The love story of South Korean filmmaker Shin Sang-ok and actress Choi Eun-hee reads like an international espionage novel that you might find in the spin-rack of a used book store. It seems invented, improbable, and unbelievable, but even fiction - by way of imagination - can provide insight into lives and experiences that are worlds apart from our own frame of reference. However, THE LOVERS AND THE DESPOT is far from fiction; the gripping tale that surrounds - defines! - this documentary is no paperback yarn, but a horrific true-to-life account.

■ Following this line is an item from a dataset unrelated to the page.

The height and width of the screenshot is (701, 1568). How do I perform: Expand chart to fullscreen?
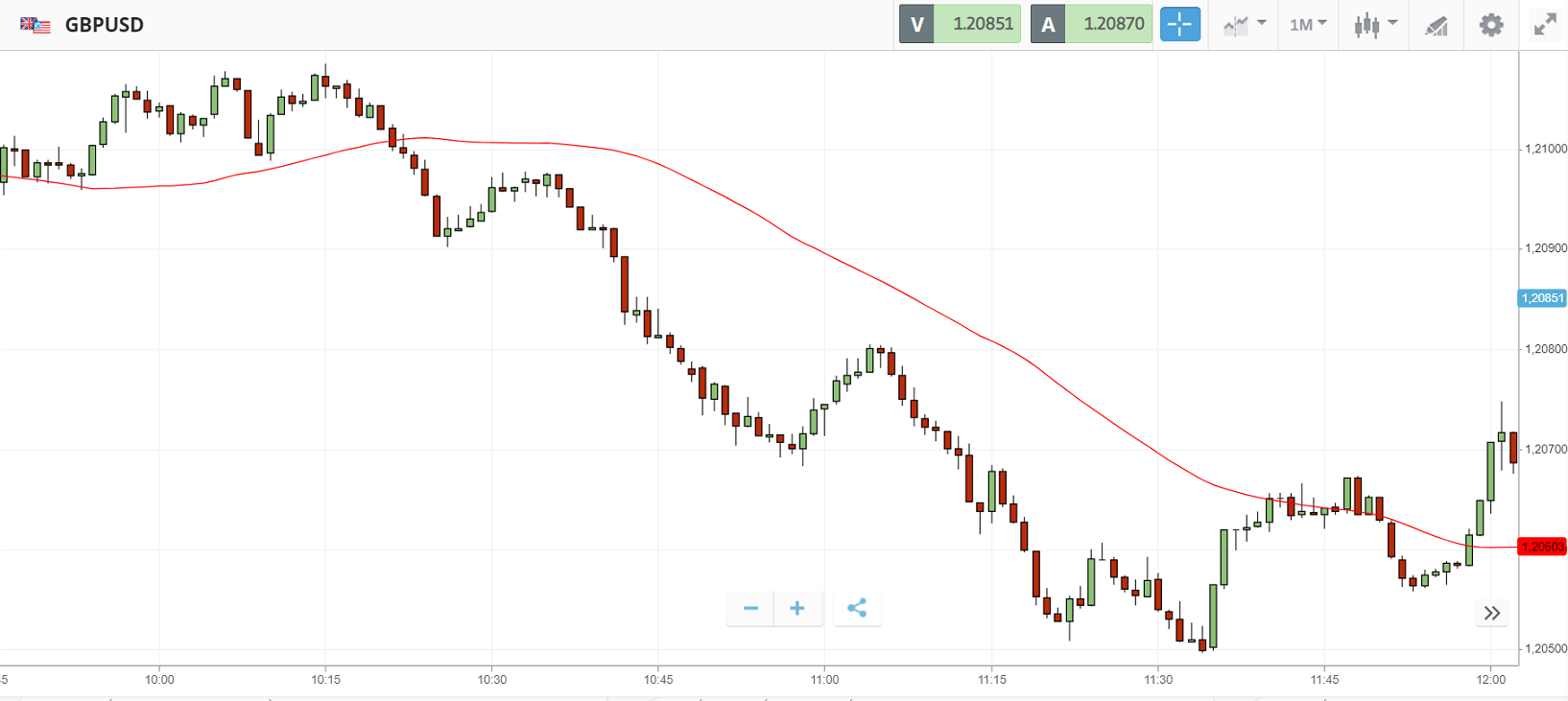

Co-Directors Ross Adam and Robert Cannan's conventional, talking head documentary chronicles the separate kidnappings of the filmmaker and actress couple by North Korean dictator Kim Jong-il, where following years of torture, interrogation, and imprisonment the two are reunited and tasked with the absurd chore of being North Korea's (and the supreme leader's) personal filmmaking team. In order to survive, and preserve hope of escape, together Shin Sang-ok and Choi Eun-hee made seventeen feature films for the obsessive leader-cum-cinephile.
The story is undeniably chilling, especially owed to the stern-faced accounts of former government agents and informants who lend colorful, declassified anecdotes to the overall story. In particular, the appearance of noted film advocate and programmer Pierre Rissient - who has been a fixture in virtually every film scene worldwide for the past fifty years - is a pleasant reminder of his influence, mentorship, and ever-present good nature within film. Most of all, a particularly creative gesture on the part of the directors is the inclusion of carefully selected scenes spanning Shin Sang-ok's filmography to illuminate particularly harrowing sections of the story for which there is otherwise no photographic evidence or archival sound recording. In the most beautiful way, the scenes from Shin Sang-ok's films - although removed from their individual narrative context and often left unclarified as to where the segment originates - broadly illustrate the story being told. A creative solution to a potentially significant problem - wanting to tell a story, but not being able to visually represent the intrigue - this device also avoids the possible exhaustion that can result from simply listing, then showing one film after another as a kind of checklist.
Albeit somewhat conventional in terms of its formal documentary qualifications, THE LOVER AND THE DESPOT relates a gripping, important, and treacherous tale that employs some memorably crafty ingenuity in its telling.